-------- GIVEN RECORDS --------

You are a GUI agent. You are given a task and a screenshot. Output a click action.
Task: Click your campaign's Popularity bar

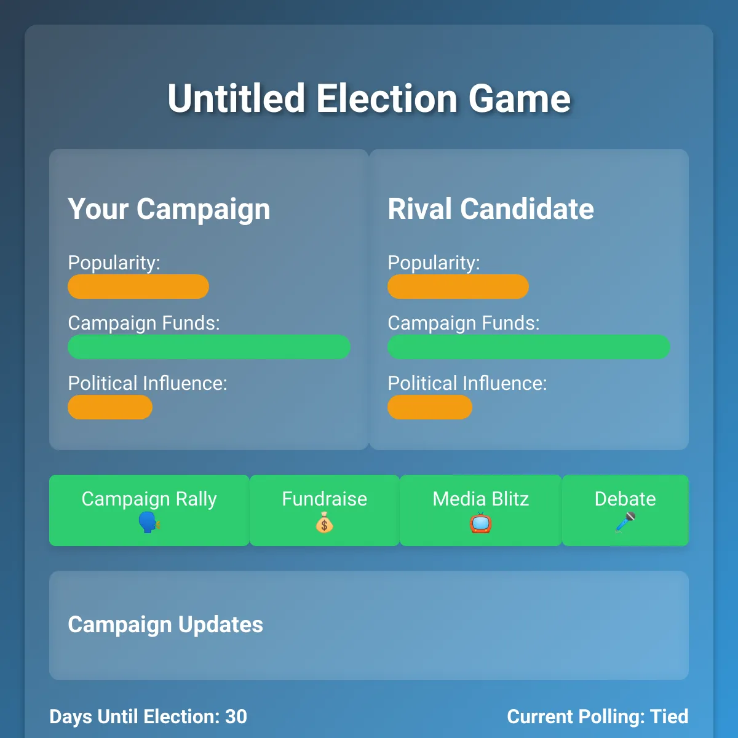(x=138, y=287)

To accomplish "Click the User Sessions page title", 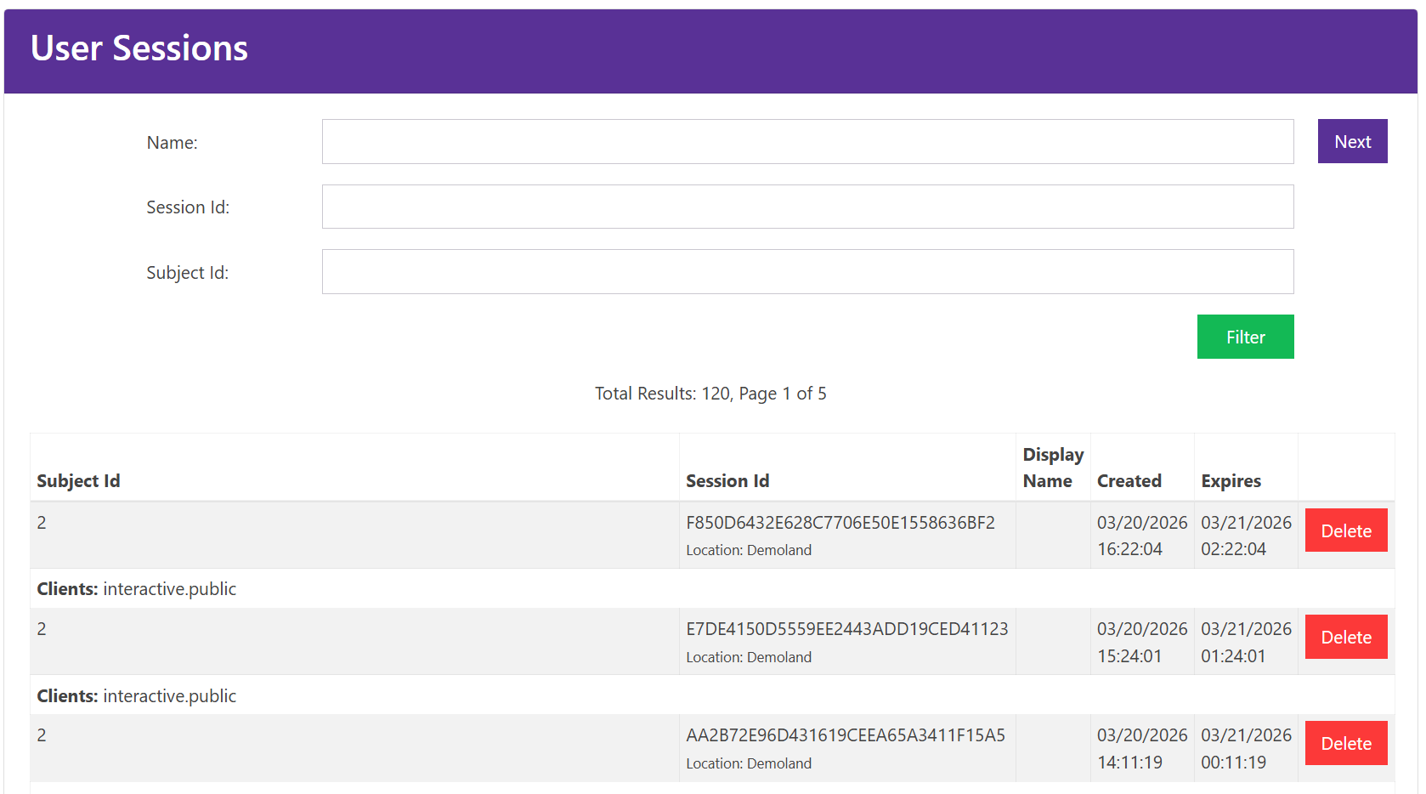I will pos(139,48).
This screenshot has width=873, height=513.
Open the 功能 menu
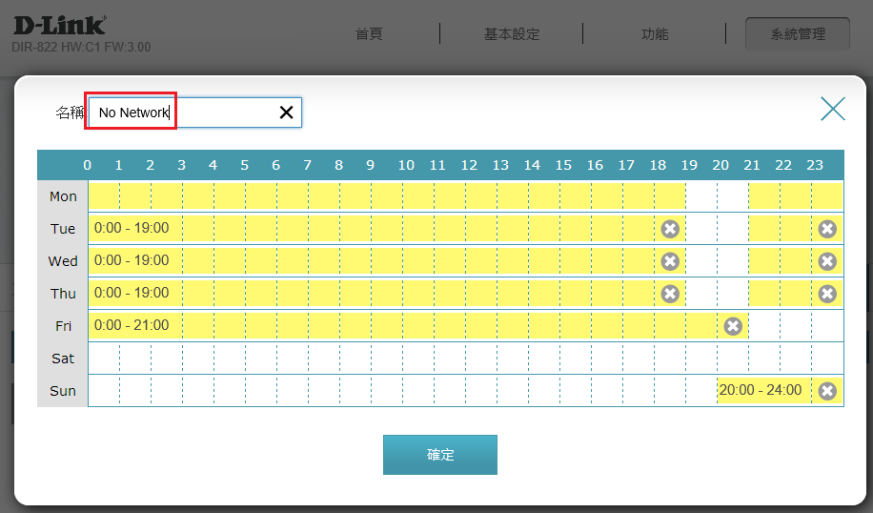click(655, 34)
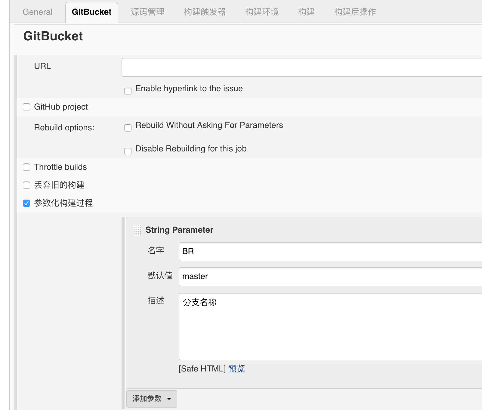
Task: Toggle Rebuild Without Asking For Parameters
Action: (128, 128)
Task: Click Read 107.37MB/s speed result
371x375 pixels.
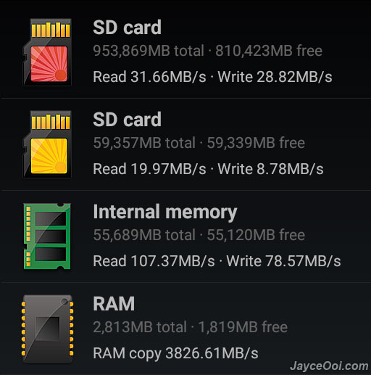Action: pos(154,261)
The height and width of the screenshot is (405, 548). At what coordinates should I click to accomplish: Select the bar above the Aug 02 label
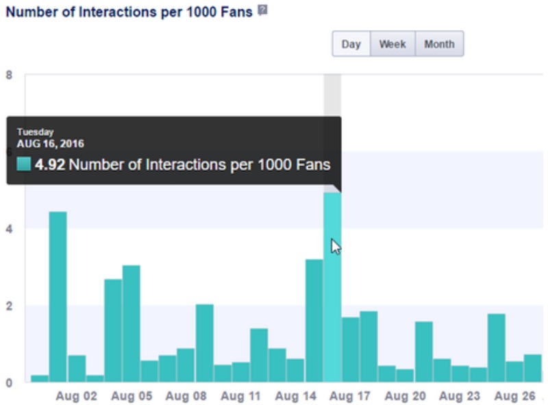click(x=77, y=369)
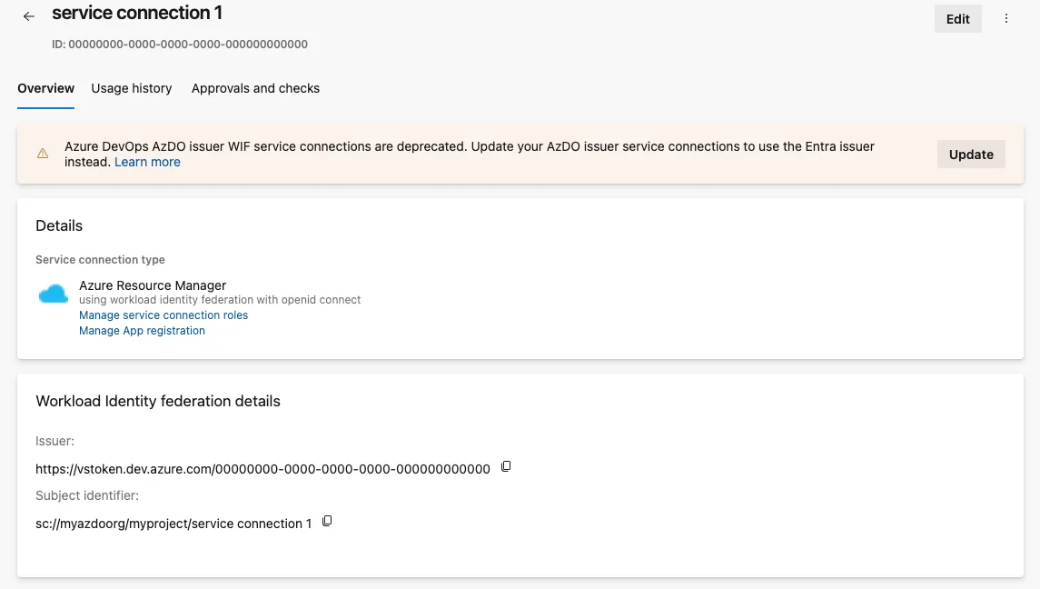Click Workload Identity federation details heading
The height and width of the screenshot is (589, 1040).
(x=158, y=401)
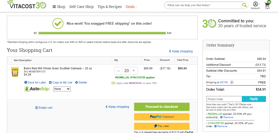Image resolution: width=278 pixels, height=133 pixels.
Task: Click the Promo Code input field
Action: (224, 99)
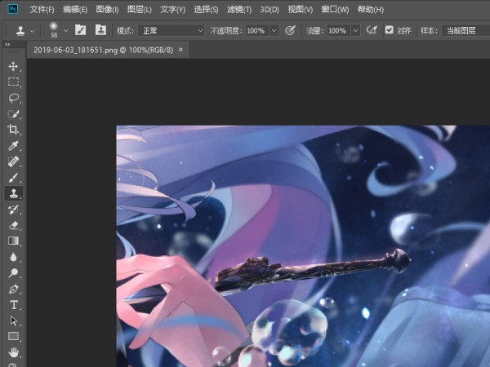Select the Brush tool

point(13,177)
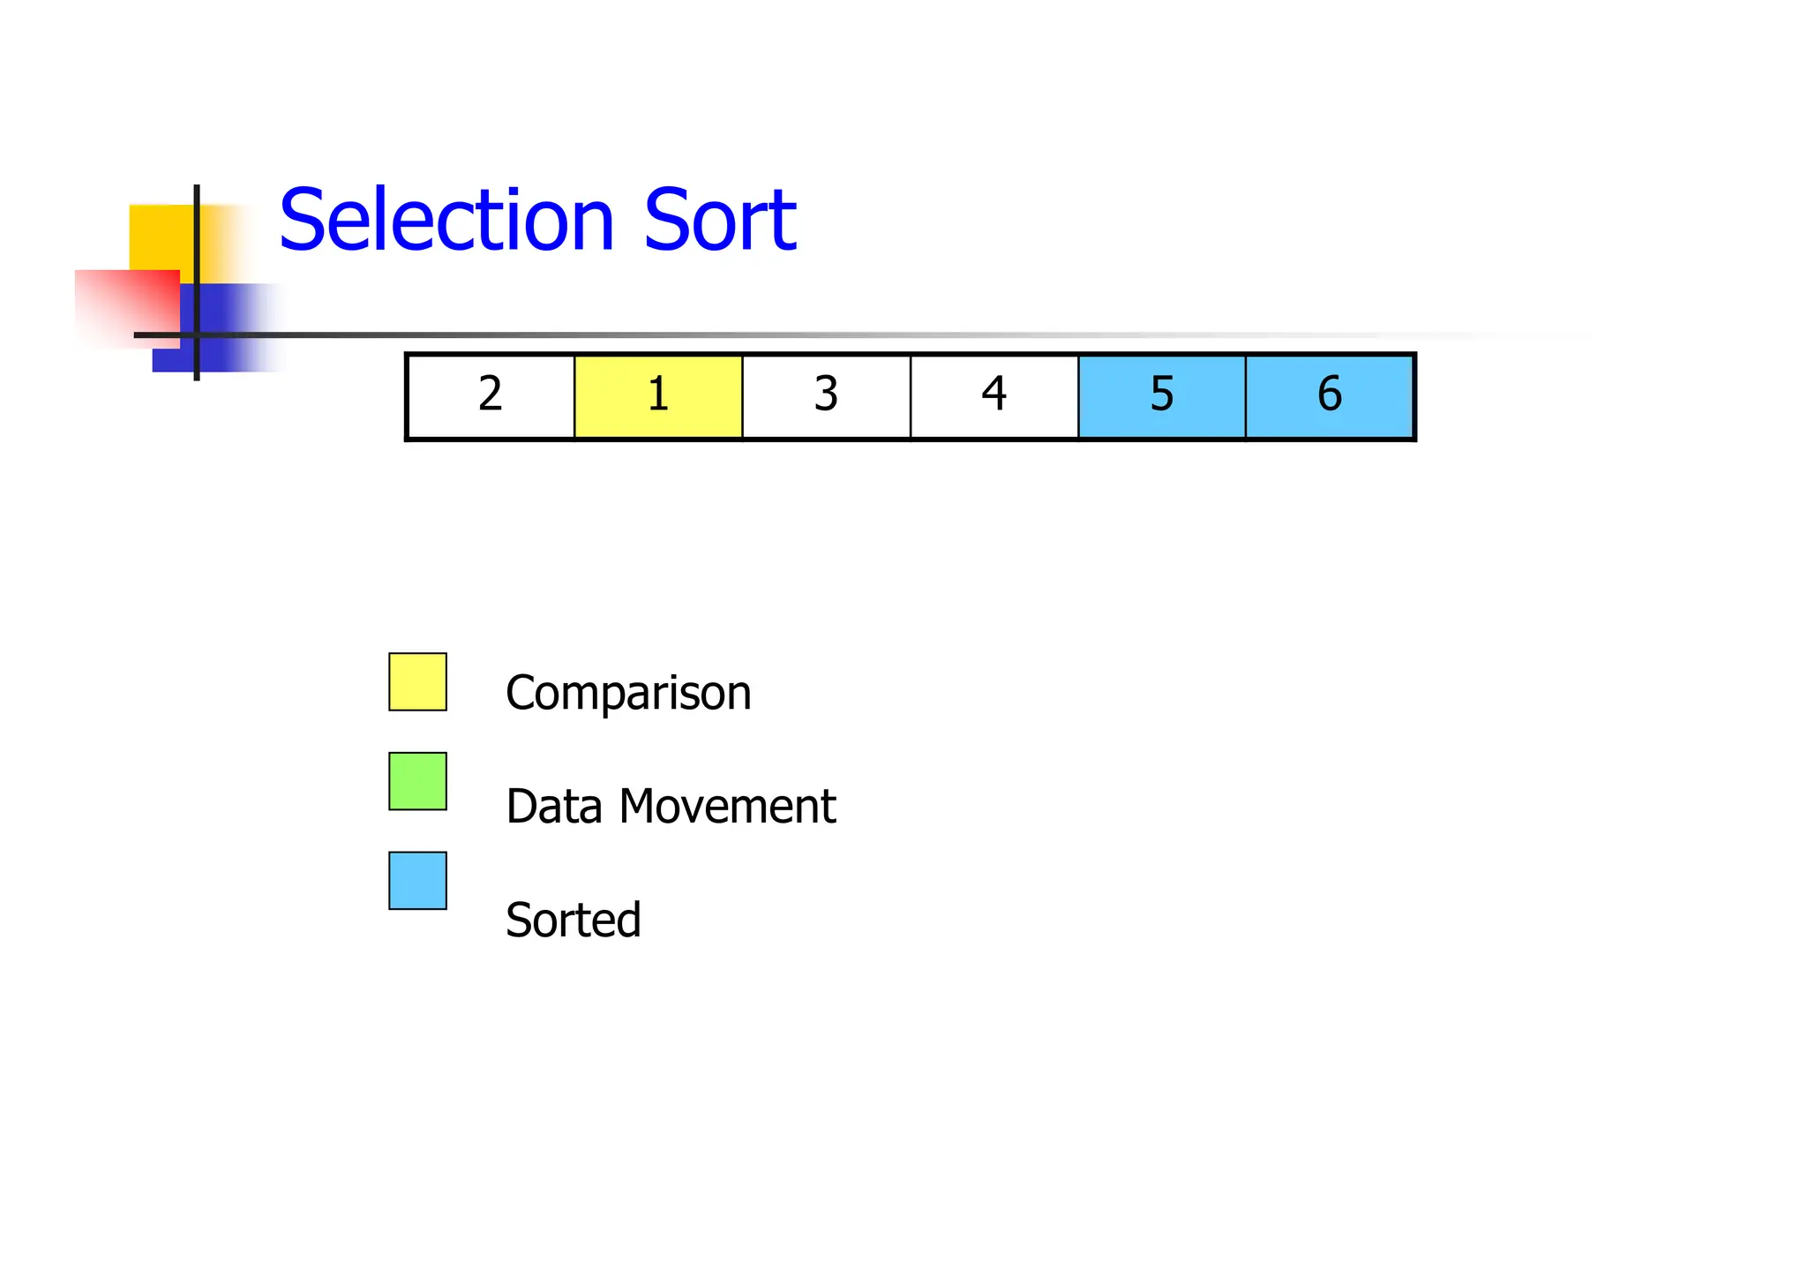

--------

▸ WHAT NEEDS TO BE DONE:
Print the lines of the items above, starting at the line containing "The height and width of the screenshot is (405, 548)." and ending at the line containing "Task: Click the Promo Code input field", and keep them unchanged. Leave the pictures out.

▸ TASK OUTPUT:
The height and width of the screenshot is (405, 548). At what coordinates should I click to accomplish: Select the bar above the Aug 02 label
click(x=77, y=369)
Click Workload Identity federation details heading
The height and width of the screenshot is (589, 1040).
(x=158, y=401)
Image resolution: width=278 pixels, height=133 pixels.
Task: Click the Promo Code input field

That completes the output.